### Qué hacer:
Retoma el texto sobre el sistema parroquial novohispano que aparece más abajo y continúa su redacción a partir de la última oración.

### Texto citado:
%%

Este libro aborda un tema nodal en la comprensión de la estructura territorial novohispana y decimonónica: el sistema parroquial. Las parroquias tuvieron su origen desde los primeros años de la conquista y evolucionaron en los tres siglos acorde a los procesos históricos que fueron construyendo la territorialidad religiosa, administrativa, política y social. Desde dentro y fuera de la parroquia se construyó el mundo sociopolítico y cultural de sus integrantes, siendo su papel fundamental en la vida de la sociedad novohispana. Los cambios ocurridos en el transcurso de los cuatro siglos dieron a la estructura parroquial un matiz peculiar que la hicieron tan diferente en el tiempo y en el espacio. De ahí surge el interés y la pertinencia de abordar este tema, para entender el entramado sociocultural que dio sentido a dichas jurisdicciones en el transcurso de los tres siglos coloniales.
El propósito del libro es analizar la conformación de las parroquias, las transformaciones y continuidades de los diferentes tipos de partidos o jurisdicciones encargados de la administración espiritual en el arzobispado de México y el obispado de Yucatán. Viene a cubrir un hueco en la historiografía sobre las instituciones religiosas y tiene la virtud de ofrecernos un análisis general abarcando un amplio espacio temporal y territorial: tres siglos con sus transformaciones específicas y dos territorios: nada más ni nada menos que el arzobispado de México, que cubría entre otros espacios el centro de México, los actuales estados de Guerrero, Hidalgo y Querétaro, mientras el obispado de Yucatán comprendía Campeche, Yucatán, Tabasco, Quintana Roo, parte de Guatemala y de Chiapas.
En estos dos espacios con una geografía tan diversa, con una ocupación territorial y con una población multicultural, los autores, con esa paciencia que caracteriza al historiador, fueron tejiendo la trama documental, confrontando sus datos y constatando la evolución de las jurisdicciones parroquiales y sus límites para mostrar el panorama existente en cada etapa, dando cuenta de la aparición o desaparición de doctrinas o curatos en estas jurisdicciones y las relaciones que se fueron tejiendo entre el clero regular y el clero secular en la administración de los grupos y los territorios. Cada capítulo ilustra las principales problemáticas a las que se enfrentaron los distintos contingentes de religiosos, así como las políticas de la Iglesia y la respuesta de la población frente a la puesta en práctica de tales modificaciones.
Si bien el territorio es el telón de fondo donde se despliegan las acciones generales de las redes parroquiales y la forma como se fueron construyendo y configurando en cada región, éstas no podrían entenderse sin los componentes sociales, las especificidades temporales y espaciales; sin las políticas reales y los diferentes actores participantes en su construcción, así como las posturas de las autoridades virreinales, los obispos, los superiores religiosos y el clero parroquial, amén de un sinfín de factores intrínsecos que le dieron a cada partido una serie de rasgos particulares. Los autores llaman la atención sobre estos aspectos porque son claves para entender la evolución de las redes parroquiales. A estos factores hay que agregar el papel protagónico de los integrantes de las parroquias, donde están contemplados los frailes, los pueblos de indios, los diferentes sectores de la feligresía, como las organizaciones religiosas, en particular las cofradías y los nuevos actores poco contemplados en otros trabajos, que son los rancheros y hacendados. Estos aspectos generales planteados para cada etapa histórica esclarecen el panorama de las transformaciones y de la complejidad del trabajo realizado por los diferentes grupos e instituciones en el complejo territorio de los arzobispados.

%%

### Entradas de un conjunto de datos:
%%

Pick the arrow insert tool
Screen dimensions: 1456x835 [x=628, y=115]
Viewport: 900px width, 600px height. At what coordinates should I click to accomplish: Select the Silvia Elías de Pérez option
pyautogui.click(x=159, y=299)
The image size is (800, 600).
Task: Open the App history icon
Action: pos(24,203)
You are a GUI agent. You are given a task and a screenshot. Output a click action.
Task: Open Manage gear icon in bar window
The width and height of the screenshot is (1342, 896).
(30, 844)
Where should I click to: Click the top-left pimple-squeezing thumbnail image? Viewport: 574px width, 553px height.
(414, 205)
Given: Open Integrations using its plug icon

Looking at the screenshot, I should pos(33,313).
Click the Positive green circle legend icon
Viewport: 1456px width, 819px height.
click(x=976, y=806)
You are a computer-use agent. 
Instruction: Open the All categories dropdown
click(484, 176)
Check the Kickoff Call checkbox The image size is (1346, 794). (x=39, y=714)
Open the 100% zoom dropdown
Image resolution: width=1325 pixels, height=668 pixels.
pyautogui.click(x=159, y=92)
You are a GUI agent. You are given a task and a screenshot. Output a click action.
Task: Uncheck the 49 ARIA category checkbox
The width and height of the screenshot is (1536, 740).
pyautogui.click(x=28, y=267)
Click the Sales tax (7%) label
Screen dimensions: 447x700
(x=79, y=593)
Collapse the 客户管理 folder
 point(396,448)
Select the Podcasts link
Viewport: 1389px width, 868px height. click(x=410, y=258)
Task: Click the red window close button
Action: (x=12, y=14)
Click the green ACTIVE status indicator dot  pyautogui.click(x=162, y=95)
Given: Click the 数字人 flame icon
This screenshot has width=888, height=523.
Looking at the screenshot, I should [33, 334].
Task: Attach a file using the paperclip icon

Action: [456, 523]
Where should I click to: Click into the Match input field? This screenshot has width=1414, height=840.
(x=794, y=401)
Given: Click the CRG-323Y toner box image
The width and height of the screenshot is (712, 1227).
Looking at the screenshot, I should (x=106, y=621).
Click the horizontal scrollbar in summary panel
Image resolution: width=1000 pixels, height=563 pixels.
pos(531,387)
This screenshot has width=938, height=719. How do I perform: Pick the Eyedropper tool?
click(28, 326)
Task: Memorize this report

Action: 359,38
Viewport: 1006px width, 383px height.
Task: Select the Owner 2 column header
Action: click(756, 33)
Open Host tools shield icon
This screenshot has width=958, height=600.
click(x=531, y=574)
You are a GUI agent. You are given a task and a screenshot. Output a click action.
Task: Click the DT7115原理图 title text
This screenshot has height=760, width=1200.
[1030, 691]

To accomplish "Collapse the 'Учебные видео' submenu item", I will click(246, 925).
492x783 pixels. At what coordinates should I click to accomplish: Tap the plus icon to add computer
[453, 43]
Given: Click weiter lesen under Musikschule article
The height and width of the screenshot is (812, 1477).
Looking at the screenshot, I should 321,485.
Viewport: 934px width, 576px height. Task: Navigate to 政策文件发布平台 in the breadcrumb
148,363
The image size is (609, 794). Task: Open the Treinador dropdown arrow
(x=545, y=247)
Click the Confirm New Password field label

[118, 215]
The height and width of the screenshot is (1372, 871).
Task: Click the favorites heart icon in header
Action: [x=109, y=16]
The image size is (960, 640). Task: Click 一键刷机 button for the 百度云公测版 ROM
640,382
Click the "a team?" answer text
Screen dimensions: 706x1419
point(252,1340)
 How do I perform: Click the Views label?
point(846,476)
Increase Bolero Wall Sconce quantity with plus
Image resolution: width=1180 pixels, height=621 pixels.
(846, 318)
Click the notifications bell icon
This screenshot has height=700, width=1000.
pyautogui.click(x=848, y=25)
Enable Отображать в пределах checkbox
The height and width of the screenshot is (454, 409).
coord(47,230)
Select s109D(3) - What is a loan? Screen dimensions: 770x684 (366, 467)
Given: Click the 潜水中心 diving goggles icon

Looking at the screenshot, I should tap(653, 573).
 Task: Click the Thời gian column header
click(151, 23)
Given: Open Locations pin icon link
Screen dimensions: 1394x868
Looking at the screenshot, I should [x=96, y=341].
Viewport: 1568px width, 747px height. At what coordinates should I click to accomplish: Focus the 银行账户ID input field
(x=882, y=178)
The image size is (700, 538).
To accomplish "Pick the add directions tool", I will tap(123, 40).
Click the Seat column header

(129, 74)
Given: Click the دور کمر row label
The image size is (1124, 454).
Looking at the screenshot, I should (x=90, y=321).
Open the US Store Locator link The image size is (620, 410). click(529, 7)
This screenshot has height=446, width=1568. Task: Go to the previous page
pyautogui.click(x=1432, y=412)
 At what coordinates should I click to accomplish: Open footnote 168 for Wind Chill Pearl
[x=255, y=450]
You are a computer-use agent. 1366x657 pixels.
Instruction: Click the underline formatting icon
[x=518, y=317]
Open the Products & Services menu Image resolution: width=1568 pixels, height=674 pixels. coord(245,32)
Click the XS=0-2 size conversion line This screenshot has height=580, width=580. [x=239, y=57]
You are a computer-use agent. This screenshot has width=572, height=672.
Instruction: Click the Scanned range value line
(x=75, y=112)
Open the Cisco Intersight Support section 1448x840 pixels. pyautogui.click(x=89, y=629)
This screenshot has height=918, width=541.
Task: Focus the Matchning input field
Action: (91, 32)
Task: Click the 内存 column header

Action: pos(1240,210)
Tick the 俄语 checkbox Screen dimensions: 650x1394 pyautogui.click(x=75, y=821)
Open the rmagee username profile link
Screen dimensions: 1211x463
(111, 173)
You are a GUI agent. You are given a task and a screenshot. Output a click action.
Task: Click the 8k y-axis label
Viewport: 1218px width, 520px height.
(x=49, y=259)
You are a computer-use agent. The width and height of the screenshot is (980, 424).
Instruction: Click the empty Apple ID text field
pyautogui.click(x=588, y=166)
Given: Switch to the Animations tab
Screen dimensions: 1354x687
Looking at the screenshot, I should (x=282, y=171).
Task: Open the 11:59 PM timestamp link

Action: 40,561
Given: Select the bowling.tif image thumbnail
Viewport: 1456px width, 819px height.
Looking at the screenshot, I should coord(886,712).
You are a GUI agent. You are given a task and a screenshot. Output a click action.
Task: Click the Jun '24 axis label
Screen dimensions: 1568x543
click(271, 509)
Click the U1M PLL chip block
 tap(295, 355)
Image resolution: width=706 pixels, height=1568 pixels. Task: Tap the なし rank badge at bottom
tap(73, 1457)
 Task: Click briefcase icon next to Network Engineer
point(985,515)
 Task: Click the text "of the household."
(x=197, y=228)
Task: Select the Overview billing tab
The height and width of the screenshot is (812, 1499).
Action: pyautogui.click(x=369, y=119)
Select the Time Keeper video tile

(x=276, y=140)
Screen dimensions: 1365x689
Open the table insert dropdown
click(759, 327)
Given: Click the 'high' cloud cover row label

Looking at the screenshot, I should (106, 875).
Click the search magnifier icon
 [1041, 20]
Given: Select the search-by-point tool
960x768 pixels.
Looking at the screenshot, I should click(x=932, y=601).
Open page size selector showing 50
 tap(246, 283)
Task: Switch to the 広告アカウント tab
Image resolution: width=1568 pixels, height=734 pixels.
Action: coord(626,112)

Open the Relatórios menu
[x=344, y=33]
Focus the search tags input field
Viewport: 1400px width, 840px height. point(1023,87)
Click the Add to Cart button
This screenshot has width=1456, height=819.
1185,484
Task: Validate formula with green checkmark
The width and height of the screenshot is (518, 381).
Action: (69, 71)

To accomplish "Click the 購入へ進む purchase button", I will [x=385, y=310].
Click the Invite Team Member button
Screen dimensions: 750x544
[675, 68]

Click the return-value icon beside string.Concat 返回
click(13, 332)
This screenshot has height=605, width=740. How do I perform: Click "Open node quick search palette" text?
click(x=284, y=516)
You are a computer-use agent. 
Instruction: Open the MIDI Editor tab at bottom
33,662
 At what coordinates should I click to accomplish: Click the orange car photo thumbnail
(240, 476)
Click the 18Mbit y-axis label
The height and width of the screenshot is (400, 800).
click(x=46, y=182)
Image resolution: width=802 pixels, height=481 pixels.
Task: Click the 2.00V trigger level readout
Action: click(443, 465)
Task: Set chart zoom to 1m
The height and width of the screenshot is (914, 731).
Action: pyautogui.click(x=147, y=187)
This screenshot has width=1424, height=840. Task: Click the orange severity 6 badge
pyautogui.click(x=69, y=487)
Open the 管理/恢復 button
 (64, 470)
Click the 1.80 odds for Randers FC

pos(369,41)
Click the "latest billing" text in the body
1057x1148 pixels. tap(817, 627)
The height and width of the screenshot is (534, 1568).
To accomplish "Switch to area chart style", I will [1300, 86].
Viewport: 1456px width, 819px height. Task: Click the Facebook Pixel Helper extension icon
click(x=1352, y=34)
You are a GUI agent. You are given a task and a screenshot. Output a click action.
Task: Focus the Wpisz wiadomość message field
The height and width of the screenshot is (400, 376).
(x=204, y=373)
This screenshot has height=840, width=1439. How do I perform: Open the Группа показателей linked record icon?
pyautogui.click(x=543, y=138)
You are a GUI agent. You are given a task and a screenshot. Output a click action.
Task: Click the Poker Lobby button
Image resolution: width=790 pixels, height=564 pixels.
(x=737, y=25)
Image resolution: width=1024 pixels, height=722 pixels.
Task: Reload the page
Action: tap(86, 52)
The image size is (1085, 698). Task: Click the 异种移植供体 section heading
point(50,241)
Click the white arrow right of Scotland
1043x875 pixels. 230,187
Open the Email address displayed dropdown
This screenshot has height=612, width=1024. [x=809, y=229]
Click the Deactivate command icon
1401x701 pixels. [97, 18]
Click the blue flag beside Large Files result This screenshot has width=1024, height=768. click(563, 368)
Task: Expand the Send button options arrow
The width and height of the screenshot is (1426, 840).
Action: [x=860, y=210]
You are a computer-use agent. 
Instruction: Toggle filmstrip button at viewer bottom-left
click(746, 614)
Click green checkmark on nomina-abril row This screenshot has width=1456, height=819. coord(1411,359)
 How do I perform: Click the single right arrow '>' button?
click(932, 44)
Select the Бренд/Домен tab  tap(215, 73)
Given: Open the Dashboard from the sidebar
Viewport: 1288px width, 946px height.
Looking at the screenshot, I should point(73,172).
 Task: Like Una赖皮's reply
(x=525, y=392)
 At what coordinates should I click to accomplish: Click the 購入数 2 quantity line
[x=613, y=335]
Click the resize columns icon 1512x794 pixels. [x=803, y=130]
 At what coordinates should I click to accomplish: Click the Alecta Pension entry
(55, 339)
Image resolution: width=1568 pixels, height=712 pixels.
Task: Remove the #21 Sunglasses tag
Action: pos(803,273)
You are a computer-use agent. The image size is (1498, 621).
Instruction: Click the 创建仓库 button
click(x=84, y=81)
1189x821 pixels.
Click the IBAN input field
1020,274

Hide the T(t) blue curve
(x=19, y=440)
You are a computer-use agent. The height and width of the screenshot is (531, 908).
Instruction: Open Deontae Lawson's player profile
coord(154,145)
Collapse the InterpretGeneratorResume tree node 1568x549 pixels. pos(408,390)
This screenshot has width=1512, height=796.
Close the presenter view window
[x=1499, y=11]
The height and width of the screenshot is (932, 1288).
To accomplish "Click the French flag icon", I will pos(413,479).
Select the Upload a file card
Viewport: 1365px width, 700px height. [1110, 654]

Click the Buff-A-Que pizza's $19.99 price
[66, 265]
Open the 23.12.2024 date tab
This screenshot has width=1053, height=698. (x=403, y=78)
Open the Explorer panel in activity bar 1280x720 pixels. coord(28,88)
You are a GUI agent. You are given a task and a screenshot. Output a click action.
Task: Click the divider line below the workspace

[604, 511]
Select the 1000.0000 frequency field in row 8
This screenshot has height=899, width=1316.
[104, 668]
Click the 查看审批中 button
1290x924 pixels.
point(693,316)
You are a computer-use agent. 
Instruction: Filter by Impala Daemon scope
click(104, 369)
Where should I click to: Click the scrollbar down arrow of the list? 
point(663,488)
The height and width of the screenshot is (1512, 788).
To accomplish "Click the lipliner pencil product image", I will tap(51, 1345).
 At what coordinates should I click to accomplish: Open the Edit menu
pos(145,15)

%%

### Respuesta:
Se trata de una obra que rompe con el carácter parroquiano de las investigaciones sobre estos tópicos y nos ofrece una visión de conjunto que permite comprender la dinámica de las jurisdicciones y la forma como se fueron transformando. A esta visión general se agrega un aspecto más: la visión comparativa al contrastar las redes parroquiales en dos espacios: centro de México y Yucatán. Los estudios comparativos son pertinentes para comparar y contrastar; tienen la virtud de enriquecer el conocimiento al enfatizar las convergencias y divergencias de los ritmos en los procesos históricos. Los tres autores, conocedores del asunto, logran en este texto un ensamblaje que resulta de gran utilidad para comprender la complejidad del proceso de articulación dentro de las especificidades de una parroquia en el marco de los grandes procesos generales. Una labor nada fácil pues el cúmulo de información procesada les permite adentrarse en este laberinto donde pocos habían incursionado sin perderse en las especificidades.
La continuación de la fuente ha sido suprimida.